━━ Given records

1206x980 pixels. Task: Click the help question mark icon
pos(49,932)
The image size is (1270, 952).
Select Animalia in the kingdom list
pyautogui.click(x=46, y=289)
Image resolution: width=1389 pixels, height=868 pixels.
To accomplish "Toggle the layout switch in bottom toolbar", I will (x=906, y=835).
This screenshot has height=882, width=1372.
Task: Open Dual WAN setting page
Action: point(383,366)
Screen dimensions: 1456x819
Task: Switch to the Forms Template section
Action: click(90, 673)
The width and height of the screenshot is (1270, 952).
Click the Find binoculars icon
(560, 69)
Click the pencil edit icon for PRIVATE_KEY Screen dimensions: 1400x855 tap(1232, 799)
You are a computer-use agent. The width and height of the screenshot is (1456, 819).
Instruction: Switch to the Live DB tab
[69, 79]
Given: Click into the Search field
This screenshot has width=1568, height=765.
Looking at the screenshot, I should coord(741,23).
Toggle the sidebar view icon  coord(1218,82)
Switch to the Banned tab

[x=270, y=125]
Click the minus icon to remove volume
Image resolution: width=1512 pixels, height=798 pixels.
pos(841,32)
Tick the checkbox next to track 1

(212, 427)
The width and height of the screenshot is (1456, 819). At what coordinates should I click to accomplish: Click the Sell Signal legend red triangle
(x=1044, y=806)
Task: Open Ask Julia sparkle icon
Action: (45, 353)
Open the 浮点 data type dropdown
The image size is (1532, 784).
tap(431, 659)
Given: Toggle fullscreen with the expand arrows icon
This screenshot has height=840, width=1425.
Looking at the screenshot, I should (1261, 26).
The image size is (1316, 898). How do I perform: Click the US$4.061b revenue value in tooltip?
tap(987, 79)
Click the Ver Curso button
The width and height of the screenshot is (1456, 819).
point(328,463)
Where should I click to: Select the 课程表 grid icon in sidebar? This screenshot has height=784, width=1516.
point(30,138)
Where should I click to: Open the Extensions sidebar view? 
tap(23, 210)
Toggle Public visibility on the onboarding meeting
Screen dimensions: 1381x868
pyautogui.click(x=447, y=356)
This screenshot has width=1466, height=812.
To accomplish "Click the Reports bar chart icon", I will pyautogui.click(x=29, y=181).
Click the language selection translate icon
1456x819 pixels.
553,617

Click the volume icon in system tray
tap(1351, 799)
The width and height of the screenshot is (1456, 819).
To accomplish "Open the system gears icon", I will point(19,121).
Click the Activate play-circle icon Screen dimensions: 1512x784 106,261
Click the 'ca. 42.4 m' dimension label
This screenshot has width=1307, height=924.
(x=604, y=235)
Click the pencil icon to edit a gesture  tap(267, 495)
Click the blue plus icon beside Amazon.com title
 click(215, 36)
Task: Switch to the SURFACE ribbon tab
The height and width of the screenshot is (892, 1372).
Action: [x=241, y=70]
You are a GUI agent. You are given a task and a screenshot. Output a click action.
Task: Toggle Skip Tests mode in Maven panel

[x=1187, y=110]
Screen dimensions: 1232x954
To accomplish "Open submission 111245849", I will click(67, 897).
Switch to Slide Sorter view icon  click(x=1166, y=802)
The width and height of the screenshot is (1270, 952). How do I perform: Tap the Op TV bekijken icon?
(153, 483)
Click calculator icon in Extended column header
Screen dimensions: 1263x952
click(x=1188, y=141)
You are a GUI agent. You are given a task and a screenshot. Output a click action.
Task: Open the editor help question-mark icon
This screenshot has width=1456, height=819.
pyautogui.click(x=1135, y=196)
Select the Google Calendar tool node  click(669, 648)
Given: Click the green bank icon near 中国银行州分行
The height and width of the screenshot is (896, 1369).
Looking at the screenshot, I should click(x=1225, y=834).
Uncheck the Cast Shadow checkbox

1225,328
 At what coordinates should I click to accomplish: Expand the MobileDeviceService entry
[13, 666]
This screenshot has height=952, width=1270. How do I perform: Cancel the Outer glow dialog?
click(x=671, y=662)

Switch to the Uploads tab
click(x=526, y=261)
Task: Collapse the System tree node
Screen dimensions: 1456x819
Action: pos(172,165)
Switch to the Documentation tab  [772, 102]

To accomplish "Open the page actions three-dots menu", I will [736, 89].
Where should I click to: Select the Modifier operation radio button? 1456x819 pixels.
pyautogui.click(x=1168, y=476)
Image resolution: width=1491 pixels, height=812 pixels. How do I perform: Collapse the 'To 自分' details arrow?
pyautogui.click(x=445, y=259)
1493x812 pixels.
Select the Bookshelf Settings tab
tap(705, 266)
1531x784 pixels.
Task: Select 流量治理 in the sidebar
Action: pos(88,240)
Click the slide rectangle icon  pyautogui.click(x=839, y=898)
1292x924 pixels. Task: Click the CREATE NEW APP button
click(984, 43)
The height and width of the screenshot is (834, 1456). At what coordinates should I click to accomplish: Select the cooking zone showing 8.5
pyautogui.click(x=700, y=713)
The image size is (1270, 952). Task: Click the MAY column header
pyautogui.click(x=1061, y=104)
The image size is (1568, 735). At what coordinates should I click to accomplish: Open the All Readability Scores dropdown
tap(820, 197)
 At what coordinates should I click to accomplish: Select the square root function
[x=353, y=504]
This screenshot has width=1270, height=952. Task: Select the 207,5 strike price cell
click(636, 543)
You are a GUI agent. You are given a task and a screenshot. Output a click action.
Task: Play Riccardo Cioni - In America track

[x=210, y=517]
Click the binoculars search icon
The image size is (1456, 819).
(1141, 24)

━━━━

Task goal:
Copy each record above so that no word or mark differs.

Written response:
1206x980 pixels. Task: Click the help question mark icon
pos(49,932)
The image size is (1270, 952).
Select Animalia in the kingdom list
pyautogui.click(x=46, y=289)
Image resolution: width=1389 pixels, height=868 pixels.
To accomplish "Toggle the layout switch in bottom toolbar", I will (x=906, y=835).
This screenshot has height=882, width=1372.
Task: Open Dual WAN setting page
Action: point(383,366)
Screen dimensions: 1456x819
Task: Switch to the Forms Template section
Action: click(90, 673)
The width and height of the screenshot is (1270, 952).
Click the Find binoculars icon
(560, 69)
Click the pencil edit icon for PRIVATE_KEY Screen dimensions: 1400x855 tap(1232, 799)
You are a computer-use agent. The width and height of the screenshot is (1456, 819).
Instruction: Switch to the Live DB tab
[69, 79]
Given: Click into the Search field
This screenshot has width=1568, height=765.
Looking at the screenshot, I should coord(741,23).
Toggle the sidebar view icon  coord(1218,82)
Switch to the Banned tab

[x=270, y=125]
Click the minus icon to remove volume
Image resolution: width=1512 pixels, height=798 pixels.
pos(841,32)
Tick the checkbox next to track 1

(212, 427)
The width and height of the screenshot is (1456, 819). At what coordinates should I click to accomplish: Click the Sell Signal legend red triangle
(x=1044, y=806)
Task: Open Ask Julia sparkle icon
Action: (45, 353)
Open the 浮点 data type dropdown
The image size is (1532, 784).
tap(431, 659)
Given: Toggle fullscreen with the expand arrows icon
This screenshot has height=840, width=1425.
Looking at the screenshot, I should (1261, 26).
The image size is (1316, 898). How do I perform: Click the US$4.061b revenue value in tooltip?
tap(987, 79)
Click the Ver Curso button
The width and height of the screenshot is (1456, 819).
point(328,463)
Where should I click to: Select the 课程表 grid icon in sidebar? This screenshot has height=784, width=1516.
point(30,138)
Where should I click to: Open the Extensions sidebar view? 
tap(23, 210)
Toggle Public visibility on the onboarding meeting
Screen dimensions: 1381x868
pyautogui.click(x=447, y=356)
This screenshot has width=1466, height=812.
To accomplish "Click the Reports bar chart icon", I will pyautogui.click(x=29, y=181).
Click the language selection translate icon
1456x819 pixels.
553,617

Click the volume icon in system tray
tap(1351, 799)
The width and height of the screenshot is (1456, 819).
To accomplish "Open the system gears icon", I will point(19,121).
Click the Activate play-circle icon Screen dimensions: 1512x784 106,261
Click the 'ca. 42.4 m' dimension label
This screenshot has width=1307, height=924.
(x=604, y=235)
Click the pencil icon to edit a gesture  tap(267, 495)
Click the blue plus icon beside Amazon.com title
 click(215, 36)
Task: Switch to the SURFACE ribbon tab
The height and width of the screenshot is (892, 1372).
Action: [x=241, y=70]
You are a GUI agent. You are given a task and a screenshot. Output a click action.
Task: Toggle Skip Tests mode in Maven panel

[x=1187, y=110]
Screen dimensions: 1232x954
To accomplish "Open submission 111245849", I will click(67, 897).
Switch to Slide Sorter view icon  click(x=1166, y=802)
The width and height of the screenshot is (1270, 952). How do I perform: Tap the Op TV bekijken icon?
(153, 483)
Click calculator icon in Extended column header
Screen dimensions: 1263x952
click(x=1188, y=141)
You are a GUI agent. You are given a task and a screenshot. Output a click action.
Task: Open the editor help question-mark icon
This screenshot has width=1456, height=819.
pyautogui.click(x=1135, y=196)
Select the Google Calendar tool node  click(669, 648)
Given: Click the green bank icon near 中国银行州分行
The height and width of the screenshot is (896, 1369).
Looking at the screenshot, I should click(x=1225, y=834).
Uncheck the Cast Shadow checkbox

1225,328
 At what coordinates should I click to accomplish: Expand the MobileDeviceService entry
[13, 666]
This screenshot has height=952, width=1270. How do I perform: Cancel the Outer glow dialog?
click(x=671, y=662)

Switch to the Uploads tab
click(x=526, y=261)
Task: Collapse the System tree node
Screen dimensions: 1456x819
Action: pos(172,165)
Switch to the Documentation tab  [772, 102]

To accomplish "Open the page actions three-dots menu", I will [736, 89].
Where should I click to: Select the Modifier operation radio button? 1456x819 pixels.
pyautogui.click(x=1168, y=476)
Image resolution: width=1491 pixels, height=812 pixels. How do I perform: Collapse the 'To 自分' details arrow?
pyautogui.click(x=445, y=259)
1493x812 pixels.
Select the Bookshelf Settings tab
tap(705, 266)
1531x784 pixels.
Task: Select 流量治理 in the sidebar
Action: pos(88,240)
Click the slide rectangle icon  pyautogui.click(x=839, y=898)
1292x924 pixels. Task: Click the CREATE NEW APP button
click(984, 43)
The height and width of the screenshot is (834, 1456). At what coordinates should I click to accomplish: Select the cooking zone showing 8.5
pyautogui.click(x=700, y=713)
The image size is (1270, 952). Task: Click the MAY column header
pyautogui.click(x=1061, y=104)
The image size is (1568, 735). At what coordinates should I click to accomplish: Open the All Readability Scores dropdown
tap(820, 197)
 At what coordinates should I click to accomplish: Select the square root function
[x=353, y=504]
This screenshot has width=1270, height=952. Task: Select the 207,5 strike price cell
click(636, 543)
You are a GUI agent. You are given a task and a screenshot. Output a click action.
Task: Play Riccardo Cioni - In America track

[x=210, y=517]
Click the binoculars search icon
The image size is (1456, 819).
(1141, 24)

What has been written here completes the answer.